1776: The Illustrated Edition makes the efforts of the Continental Army even more personal, as an excerpted version of the original book is paired with letters, maps, and artwork, including Walcutt’s work and other paintings and sketches. Walcutt’s work depicts colonists pulling down the statue of King George III, located in lower Manhattan, after finding out that the Declaration of Independence was passed by the Second Continental Congress.

Michiko Okaya, director of the Williams Center gallery, explains, “Walcutt’s painting is an important image because it portrays a moment of rebellion.”

Okaya is thanked on behalf of the Lafayette art collection early in the book’s acknowledgments.

History paintings, such as Walcutt’s, depict events of particular significance to the artist’s society. These paintings are intended to embody some interpretation of life or convey a moral or intellectual message.

Painters often created a mythologized vision of their subjects to inspire patriotism and nostalgia in their contemporary viewers, rather than accurate visual records. Lafayette’s art collection, including the Kirby Collection of Historical Paintings, contains a number of fine examples of the genre.

Walcutt’s work will appear in the History Paintings from the Lafayette College Art Collection exhibit from Nov. 5-Dec. 16 in the Williams Center gallery.

Since Oct. 7, a poster of Sarah Bernhardt from the College’s art collection has been on display in an exhibit at the Allentown Art Museum’s Rodale Gallery entitled Alphonse Mucha: Art Nouveau Extraordinaire. The piece is La Dame aux Camelias/Sarah Bernhardt by Alphonse Mucha.

Moravian-born Mucha made his artistic pilgrimage to Paris in 1887 where he invented a lively new popular style of art that would seduce the famous actress Sarah Bernhardt, charm Europe and America, and offer a modern artistic identity for the new nation of Czechoslovakia.

Mucha’s work merged female and floral forms and his commercial designs ultimately sold everything from books, magazines, and theatre productions to champagne, chocolate, and postage stamps.

“I’m always pleased to be able to collaborate on exhibitions with my colleagues in the Lehigh Valley.

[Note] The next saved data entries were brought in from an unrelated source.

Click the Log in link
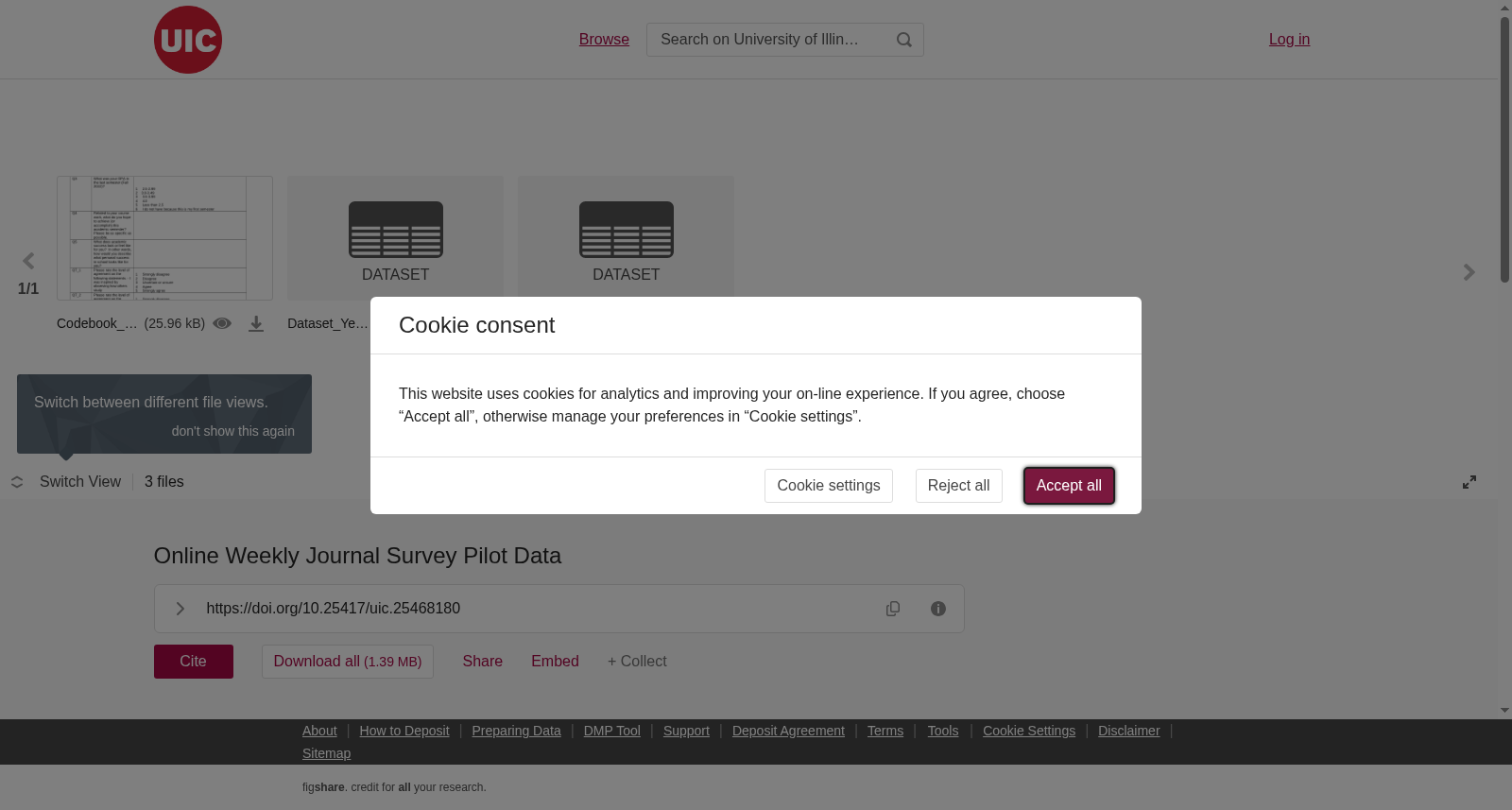click(1289, 40)
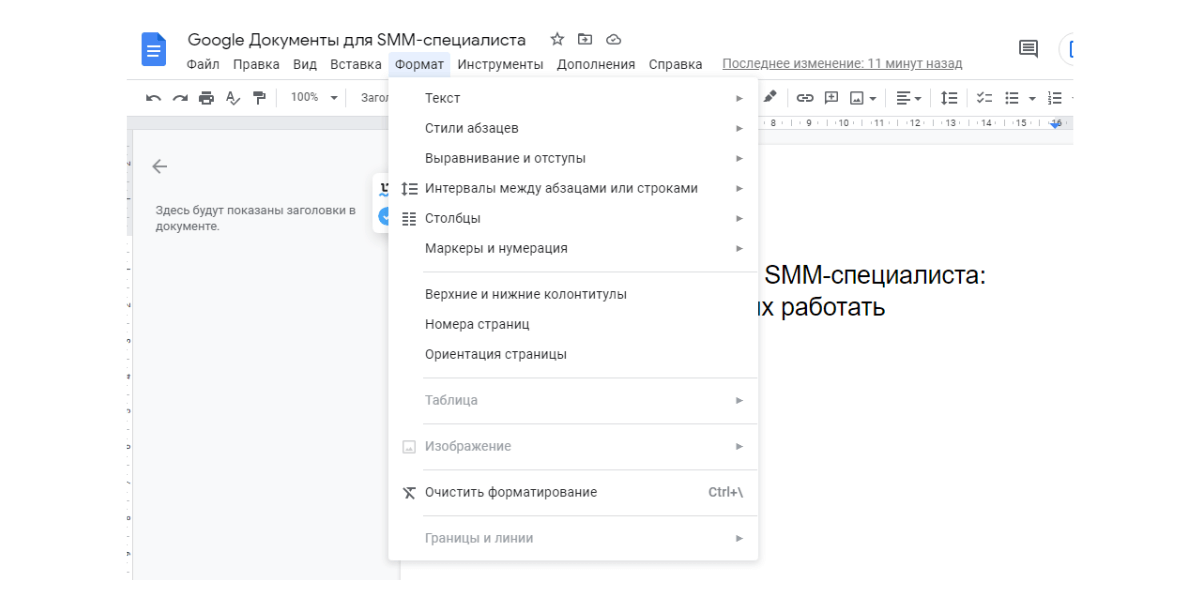Click the redo arrow in toolbar
The height and width of the screenshot is (600, 1200).
click(180, 98)
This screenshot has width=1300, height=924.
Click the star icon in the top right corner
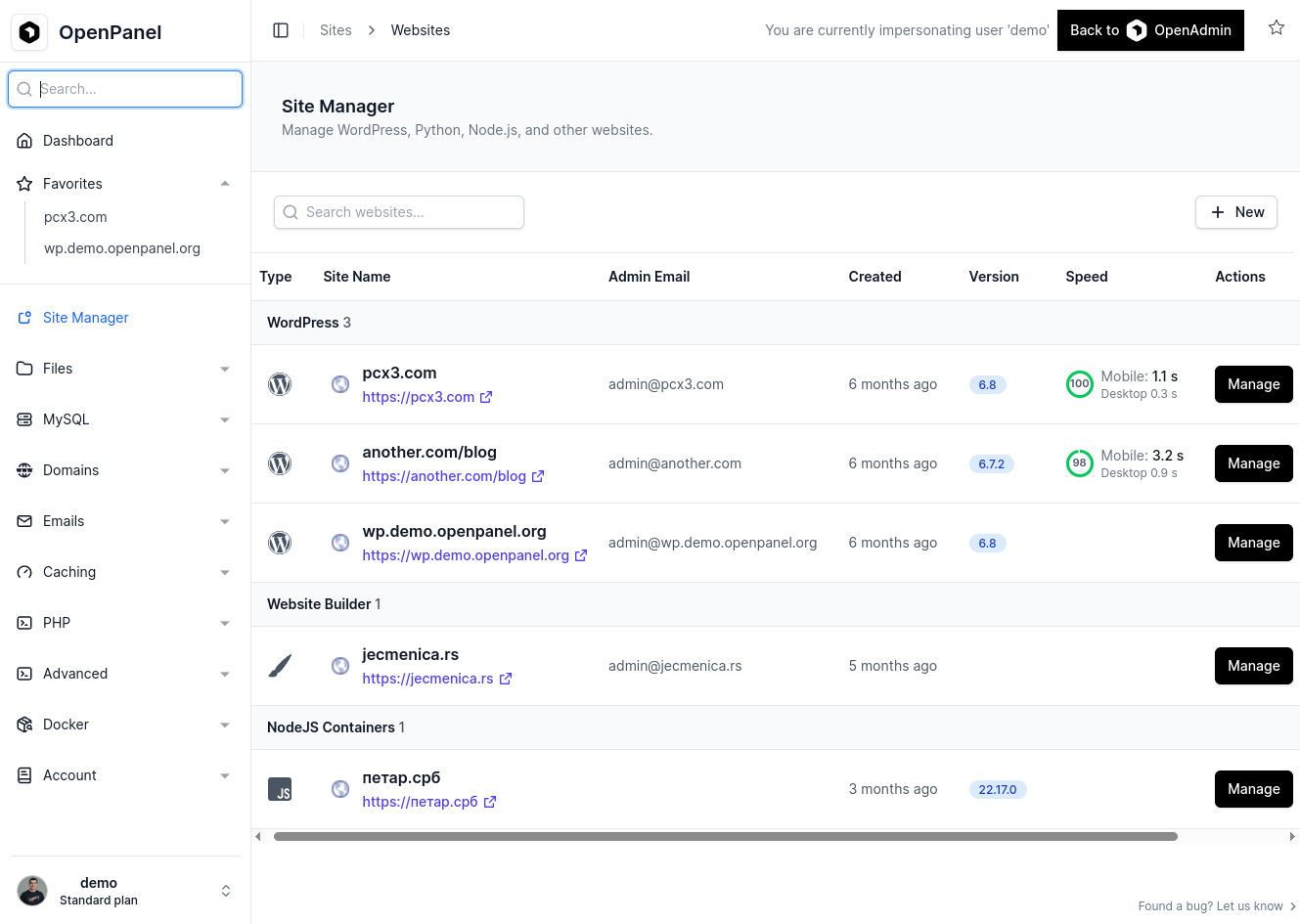1277,28
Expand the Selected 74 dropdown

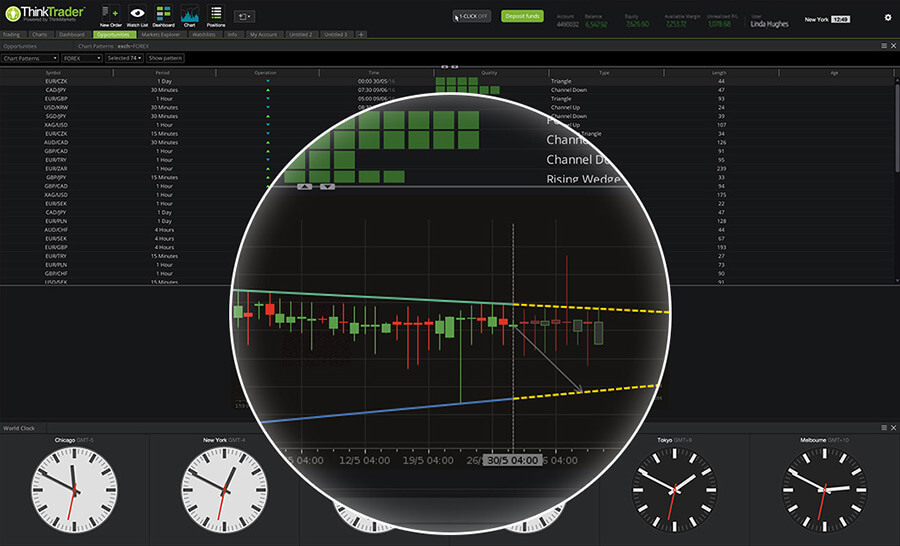125,58
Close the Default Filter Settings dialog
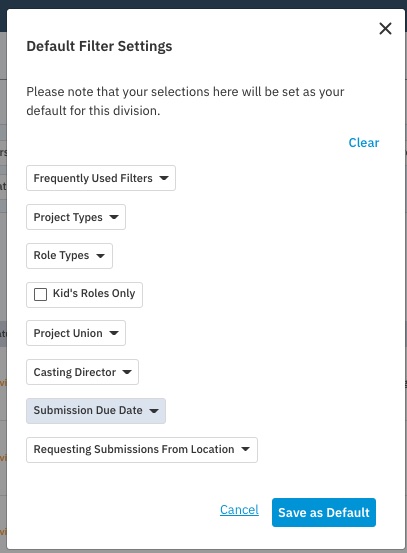The image size is (407, 553). (x=385, y=29)
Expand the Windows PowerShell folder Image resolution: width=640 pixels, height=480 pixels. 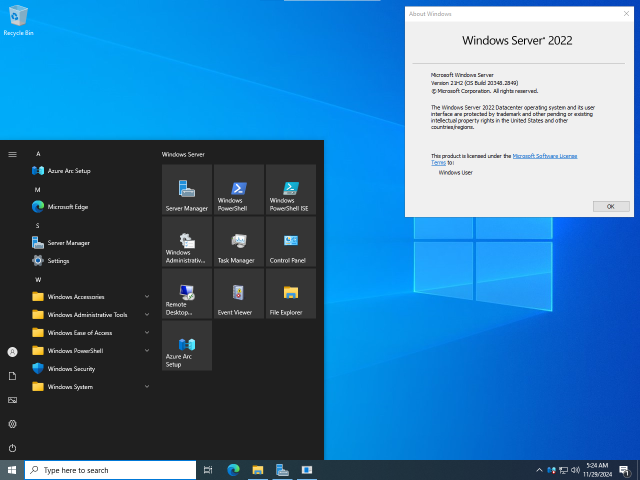point(91,351)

The Allentown Art Museum has been very generous with loans to exhibitions at the Williams Center Art Gallery, and I was happy to be able to reciprocate when Allentown’s curators contacted me,” says Okaya.

The exhibit will be on display through Jan.6, 2008 to accompany Tiffany by Design, an exhibition of lamps and related materials made by Tiffany Studios between 1900 and 1918.